Ist sowas performancemässig machbar oder generell gar nicht ok? String-Lob = problemlos (mit postgresql) oder eher ein Problem?

Gruß+Danke


----------



## Sym (9. Feb 2013)

Wenn der Lob an einer Entität hängt und von dieser Entität mehrere 100.000 oder gar Millionen Instanzen existieren, ist das prinzipiell kein Problem. Allerdings solltest Du auf den FetchType achten (oder bei großen Abfragen das Paging nutzen).

Interessant wird es, wenn Du Suchen anbieten möchtest, die auf diesen Lobs arbeiten.


----------



## JanHH (10. Feb 2013)

Danke für die Antwort.

Ne, suchen tu ich da nix. Ja, Lobs, die an Entitäten hängen. Wichtig ist schnelles Laden und ggf auch wieder schreiben/ändern dieser. Wobei die Entity, die das Lob als Property hat, per Primär-Key eindeutig und schnell gefunden werden kann.

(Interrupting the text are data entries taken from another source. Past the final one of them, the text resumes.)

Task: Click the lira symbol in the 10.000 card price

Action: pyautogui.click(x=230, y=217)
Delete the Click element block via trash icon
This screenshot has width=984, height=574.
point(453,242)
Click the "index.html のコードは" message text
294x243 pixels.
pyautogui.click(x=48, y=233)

Meine Befürchtung ist - wenn man viele Lobs hat, deren Inhalt (und auch damit deren Länge) sich häufig ändert, könnte dies, aufgrund der (mir nicht bekannten) Art der Speicherung dieser in der Datenkbank zu einer häufigen "Umorganisierung" und damit Fragmentierung der Datenbank führen.


----------